Prompted by recent “Occupy” protests in the United States, last week China’s largest microblogging service, Sina Weibo, begun censoring a long list of phrases that combine the Chinese word for “occupy” (占领) and the name of places in China. The official Chinese policy on the Occupy Wall Street movement is that the protests are “worth pondering.” However, Sina Weibo’s recent actions suggest the country is concerned that the protests that have cropped up in so many parts of the world may take hold in China.
The Chinese government, with its well-established history of online censorship, has struggled with how to handle microblogging sites such as Sina Weibo. Earlier this month, China expressed the desire to clamp down on “Internet rumors” on its microblogging services. And yesterday China detained 3 Internet users for spreading online rumors. Thus, the “Occupy” filtering is part of a broader, concerted effort to control the potentially disruptive effects of microblogging.
These fears have some justification. As recently as mid-October, protesters in Hong Kong began their own “occupy” movement, camping out in front of HSBC headquarters in Hong Kong’s financial district. More generally, microblogging has proven troublesome for Chinese censors in the past few months, having been influential in the public outcry that followed the high speed train crash in Wenzhou and the shutdown of a chemical plant in Dalian. China seems increasingly unwilling to risk further insubordination instigated via microblogging services.

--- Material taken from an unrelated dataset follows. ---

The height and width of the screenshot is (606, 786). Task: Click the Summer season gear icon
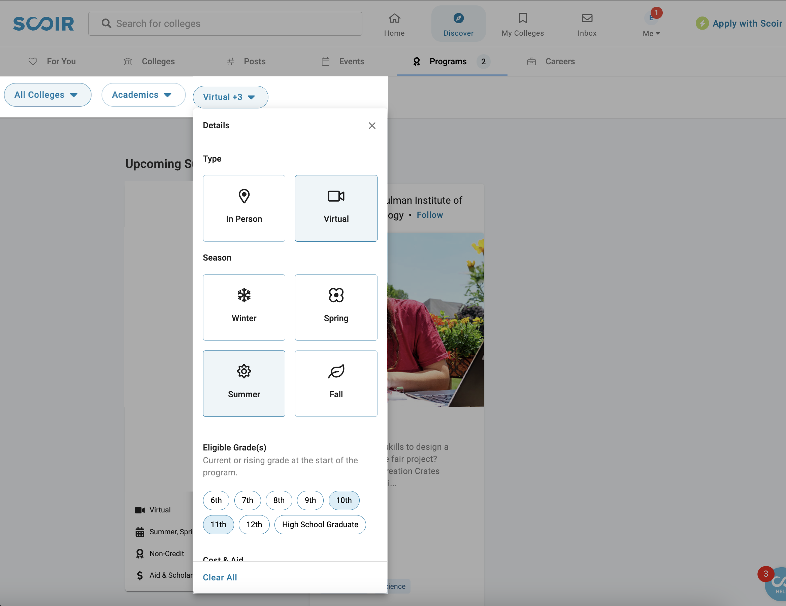[244, 370]
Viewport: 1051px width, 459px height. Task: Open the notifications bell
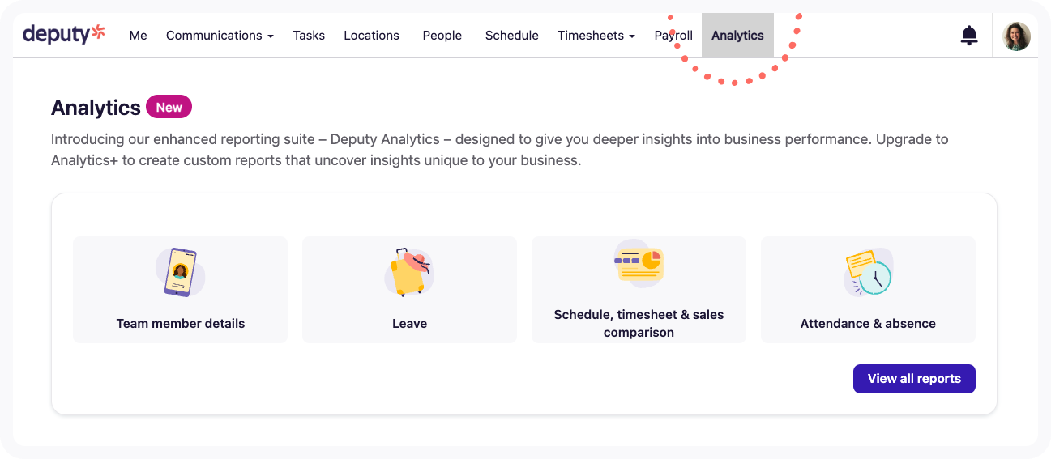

Although China has struggled with how to handle microblogging, this most recent filtering seems overly paranoid about the power of microblogging. There are reasons to believe that any “Occupy” movement in China would face a difficult uphill battle. Moreover, recent history suggests that microblogging simply moves too fast for China’s current censoring regime. Thus, if an “occupy” movement is going to take hold, this attempt at filtering is unlikely to pose a practical hurdle. This is particularly true because there are no indications that any other microblogging sites other than Sina Weibo are filtering the “occupy” language. The blocking does, however, serve a symbolic purpose – China has indicated to any potential protest organizers that the bureaucracy is watching.